Clint Duncan, a 37-year-old union pipefitter, had never allowed his hair to grow past his ears. A veteran, Duncan was most often sporting a buzz cut. But during quarantine, like many other guys, he decided to let his hair grow wild, joking that he was actively seeking out a mullet. Once his hair got down to his chin, though, he decided he couldn’t stand having his new tresses in his eyes anymore. So he begged his barber to cut away.
“But my barber reminded me about all that trash I talked about growing a mullet,” Duncan recalls. “He’s like, ‘We’re gonna cut you a mullet. I’m not letting you out of my chair without one. If you don’t like it, you can come back and I’ll cut your hair for free in a week.’”
Duncan agreed and in late 2020, he emerged into the world sporting his first-ever mullet. Then, as though his mullet held magical powers, “a bunch of really good things started happening to me.” The first began shortly after Duncan joined a burgeoning Facebook group called The Mullet That Changed My Life. “There were just a couple of hundred members at the time, but everybody was posting their pictures, having a good time and stuff,” he says. “I was like, ‘Man, that’s right up my alley.’”
And so, after Duncan had his mullet braided, he posted a photo, which immediately went viral. “It had 180,000 shares on the first day,” Duncan says. Better yet, not long afterward, a woman he’d known his whole life but who’d never paid much attention to him began messaging him to say he needed to dress up like the Tiger King for Halloween. “That’s how the conversation started,” Duncan says. So he asked her to come over for dinner, and the next thing you know, he tells me, “I’ve got a beautiful girlfriend out of the deal.” (They are now a beautiful family, with a one-year-old son in the mix.)
In 2021, Duncan entered into a mullet competition he’d heard about in The Mullet That Changed My Life Facebook group. It was the brainchild of Kevin Bogola, the owner of a men’s clothing store in Michigan called Bridge Street Exchange. “Before COVID, I’d planned on doing the ‘Michigan Mudflap’ contest to find the best mullet in Michigan,” says Bogola. “But when things shut down, I also closed the store and shut the contest down.” He decided to reactivate the contest, though, eight months later when barber shops and salons were still under rules that limited the number of haircuts they could offer. “It was like lightning in a bottle,” he tells me. “We ended up filming the finals for ESPN. Then I decided to keep going and start a national search.”
In late 2020, Bogola officially kicked off the first national USA Mullet Championships. “I love the culture and the community of mullets,” he explains. “It’s kind of like being a Jeep owner.
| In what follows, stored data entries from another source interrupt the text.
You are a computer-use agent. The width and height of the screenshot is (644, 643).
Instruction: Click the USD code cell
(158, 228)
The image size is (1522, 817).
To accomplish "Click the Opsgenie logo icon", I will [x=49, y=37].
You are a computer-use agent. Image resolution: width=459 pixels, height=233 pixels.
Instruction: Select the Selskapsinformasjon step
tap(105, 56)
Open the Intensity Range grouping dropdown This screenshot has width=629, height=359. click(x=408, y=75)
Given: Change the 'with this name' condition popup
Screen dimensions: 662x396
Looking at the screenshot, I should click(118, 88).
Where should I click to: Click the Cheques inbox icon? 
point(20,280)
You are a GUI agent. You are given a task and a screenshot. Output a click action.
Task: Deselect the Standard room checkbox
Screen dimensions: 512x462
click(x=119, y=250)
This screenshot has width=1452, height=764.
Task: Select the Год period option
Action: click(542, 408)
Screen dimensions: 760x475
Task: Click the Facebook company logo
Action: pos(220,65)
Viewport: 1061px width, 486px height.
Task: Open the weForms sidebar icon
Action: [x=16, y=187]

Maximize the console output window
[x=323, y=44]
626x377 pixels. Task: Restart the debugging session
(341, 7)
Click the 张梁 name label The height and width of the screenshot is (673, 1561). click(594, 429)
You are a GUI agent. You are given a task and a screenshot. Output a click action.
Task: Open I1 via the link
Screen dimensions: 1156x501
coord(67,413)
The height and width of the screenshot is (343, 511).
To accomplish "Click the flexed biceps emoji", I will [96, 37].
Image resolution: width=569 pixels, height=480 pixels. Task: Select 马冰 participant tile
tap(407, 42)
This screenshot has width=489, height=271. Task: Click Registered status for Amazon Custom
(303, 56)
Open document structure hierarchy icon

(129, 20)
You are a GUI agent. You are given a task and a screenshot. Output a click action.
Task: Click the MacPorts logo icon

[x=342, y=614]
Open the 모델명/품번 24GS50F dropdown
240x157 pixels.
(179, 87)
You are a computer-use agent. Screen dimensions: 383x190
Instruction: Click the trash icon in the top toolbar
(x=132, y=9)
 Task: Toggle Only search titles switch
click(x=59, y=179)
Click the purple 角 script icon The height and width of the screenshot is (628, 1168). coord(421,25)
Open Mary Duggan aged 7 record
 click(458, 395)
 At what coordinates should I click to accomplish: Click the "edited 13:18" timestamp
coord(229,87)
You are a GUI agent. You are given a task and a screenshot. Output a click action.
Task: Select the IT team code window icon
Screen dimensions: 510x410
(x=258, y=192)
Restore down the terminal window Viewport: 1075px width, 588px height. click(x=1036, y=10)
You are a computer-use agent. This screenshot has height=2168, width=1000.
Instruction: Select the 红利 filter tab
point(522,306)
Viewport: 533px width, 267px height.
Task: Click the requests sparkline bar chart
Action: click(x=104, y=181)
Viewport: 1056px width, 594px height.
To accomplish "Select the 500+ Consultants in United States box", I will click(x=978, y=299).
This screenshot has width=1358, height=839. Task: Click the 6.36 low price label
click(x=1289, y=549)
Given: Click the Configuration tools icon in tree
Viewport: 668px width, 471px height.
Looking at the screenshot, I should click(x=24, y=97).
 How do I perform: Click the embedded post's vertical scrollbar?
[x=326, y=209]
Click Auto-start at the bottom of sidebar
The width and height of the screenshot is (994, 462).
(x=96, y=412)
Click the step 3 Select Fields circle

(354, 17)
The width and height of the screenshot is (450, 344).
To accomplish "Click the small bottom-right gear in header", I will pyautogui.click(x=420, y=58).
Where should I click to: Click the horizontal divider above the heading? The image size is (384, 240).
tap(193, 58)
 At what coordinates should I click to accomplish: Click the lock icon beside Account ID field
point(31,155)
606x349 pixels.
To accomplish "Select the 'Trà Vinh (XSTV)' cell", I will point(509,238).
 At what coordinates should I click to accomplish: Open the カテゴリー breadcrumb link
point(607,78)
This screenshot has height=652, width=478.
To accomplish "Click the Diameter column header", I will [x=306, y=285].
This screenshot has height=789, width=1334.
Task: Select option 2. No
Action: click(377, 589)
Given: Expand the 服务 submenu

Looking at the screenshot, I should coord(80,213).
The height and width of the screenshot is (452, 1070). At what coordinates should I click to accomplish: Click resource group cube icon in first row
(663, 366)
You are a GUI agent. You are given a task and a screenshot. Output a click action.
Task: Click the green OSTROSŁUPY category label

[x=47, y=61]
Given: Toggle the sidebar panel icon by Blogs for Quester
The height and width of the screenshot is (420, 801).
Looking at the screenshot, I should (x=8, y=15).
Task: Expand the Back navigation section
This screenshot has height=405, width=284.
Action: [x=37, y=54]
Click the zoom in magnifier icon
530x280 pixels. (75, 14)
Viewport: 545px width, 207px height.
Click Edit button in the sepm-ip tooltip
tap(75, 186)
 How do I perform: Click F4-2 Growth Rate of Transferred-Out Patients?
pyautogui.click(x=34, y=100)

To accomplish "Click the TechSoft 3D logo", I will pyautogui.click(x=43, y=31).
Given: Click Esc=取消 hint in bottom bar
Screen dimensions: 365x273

If you have one, you gravitate toward other mullets and you know they’re fun and don’t take life too seriously. Most of these people will give you the shirt off their back.”
Last year’s competition had more than 500 entries on Facebook. “We like to see that nice shorter section in the front and then have some good flow in that long neck warmer,” says Bogola. “If the mullet can tie it back and he looks serious as hell, then it’s a good mullet.” (Bogola is also a big fan of “vintage mullets,” or guys who’ve had their mullet for years, though he does add that the most contemporary ones now have “carved sides and extreme fades along with hair dye.”)
Since the competition is basically a popularity contest, the campaign to be crowned mullet champion is a grueling one. Duncan likens it to a political campaign. “Basically, you’ve gotta convince as many people as you can to log into that site, click your picture and vote for you,” Duncan says. “I got on all the local news stations in Knoxville, Tennessee. They were coming to my house and I was meeting up with them, and they were running my story. It must have been a slow news cycle because they were running it in the morning, the afternoon and the evening, every day for the whole week.”
Additionally, Duncan started making memes that he posted in the Facebook group to help garner support. “I made them think it was a win for East Tennessee,” Duncan says. In total, Duncan received more than 20,000 votes, which was enough to make him mullet champion. “I got a really cool trophy, $2,500 cash, sweet man trimmers, some sunglasses and a bunch of T-shirts with other mullet swag,” he tells me.
With next year’s mullet championship sure to be the biggest one yet — Bogola has partnered with Nathan’s Famous Hot Dogs and has plans for live events across the country — could this be the moment that the mullet sheds its Joe Dirt reputation? “I think it already has,” Bogola argues. “We see all kinds of kids with mullets.”
For Duncan, the mullet’s reputation is irrelevant. It’s brought him too much luck to be concerned about what other people think. If anything, he plays it up. For example, he carries around a hairbrush and Moroccan oil with him to zhuzh up his mane after it’s been clamped under his hard hat all day. “I gotta keep the hair at championship level,” he says. “The guys at work give me a hard time about the Moroccan oil and the brush, but they know what’s up.”
Naturally, Duncan plans to defend his crown. But he also tells me he wouldn’t be upset if he lost next year’s competition either. “Because there’s a lot of really, really nice mullets out there that are deserving of a trophy,” he explains. “And there are other guys out there with really great mullets who I would love to be able to feel the way I did when I won.”